Le Décaméron de Boccace a inspiré au Théâtre A Spirale un parcours de théâtre, véritable promenade de santé.
Tout commence par une terrible histoire de peste. L’épidémie a envahi Florence, un groupe de jeunes gens (cinq hommes et cinq femmes) fuient la ville et vont attendre des jours meilleurs à la campagne. Pour occuper leurs longues soirées, ils se racontent des histoires. Boccace en a fait un livre, Le Décameron qui, sous couvert de contes, tire à boulets rouges sur la religion et ses cohortes de vrais culs bénits, ascètes de pacotille et autres bondieuseries, règle son compte aux innombrables guerres de religion, peint une société pleine de raffinements, qui pratique la luxure à tous les étages tout en feignant de condamner le moindre excès et qui joue du couteau, de la torture et de la pendaison à tout-va. Les femmes y sont gourmandes, malignes, débordantes de vie ; les hommes crapuleux, crédules et plutôt bêtes, persuadés d’être « les plus beaux et les mieux faits ».
Prenant le parti simple du plaisir à partager, dix comédiens armés d’une belle fougue, d’un humour décapant et d’une solide pratique de leur art nous embarquent dans un périple à travers le bâtiment qui abrite le Théâtre de la Cité internationale à Paris. L’édifice se prête à merveille au jeu, se transforme par la force de conviction des acteurs en un véritable palais italien. Après un prologue dans l’un des longs couloirs, on se promène sur le balcon qui longe la salle dite de la Resserre. Là commence L’Epopée des femmes, d’où l’on tirera quelques grandes leçons de survie. Comment une femme douce et fragile peut, poussée par son destin, se muer en un solide gaillard ? Eh bien, en suivant quelques conseils pratiques allant de l’art du déchaussage à sa perspicacité à voir en l’homme un loup pour l’homme et à ne pas hésiter à sauver sa peau sans état d’âme. Tedaldo, la deuxième histoire, donnera lieu à quelques scènes hollywoodiennes, happy-end compris et surtout à une hilarante démonstration de fornication qui donne tout son sens à l’expression « mettre le diable en enfer ».

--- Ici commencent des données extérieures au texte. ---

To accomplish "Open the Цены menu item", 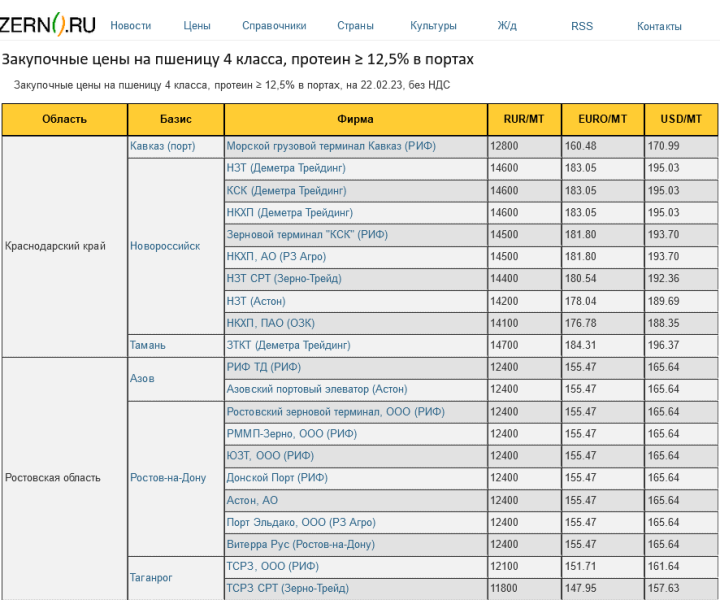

Le parcours reprend via une traversée de la bibliothèque de la Cité internationale où l’on sent l’odeur de l’étude, imprégnée depuis quelques centaines d’années sur les vieux bureaux de bois lourds, éclairés par des lampes Napoléon. Dans une autre salle, la Galerie, on découvre les passions déchaînées par la beauté d’Alatiel, fille de sultan, victime d’un naufrage qui sera récupérée dans les lits de chrétiens, orthodoxes, capitaines, ducs, châtelains, y connaîtra toutes les extases et se mariera néanmoins, telle une vierge, au roi de son pays retrouvé. Quelques morceaux de tissus moirés, des planches en équilibre et une baignoire feront l’affaire pour jouer le naufrage, les sultans et les cavernes d’Ali Baba. Toujours bourrés d’idées et encore frais comme des gardons malgré les trois heures de spectacle déjà écoulées, les comédiens passent d’un personnage à l’autre, jouent les hommes et les femmes indifféremment, se saisissent du gros livre de Boccace pour rythmer leur parcours. Après la pause, on entame une traversée en plein air vers La Vallée aux dames avant les Nocturnes. Une joyeuse journée passée en bonne compagnie, le spectateur-voyageur n’en demande pas plus, la tête pleine de ces contes, comme un enfant avant de s’endormir. On peut préférer les rendez-vous successifs et goûter le voyage soir après soir, le plaisir est égal.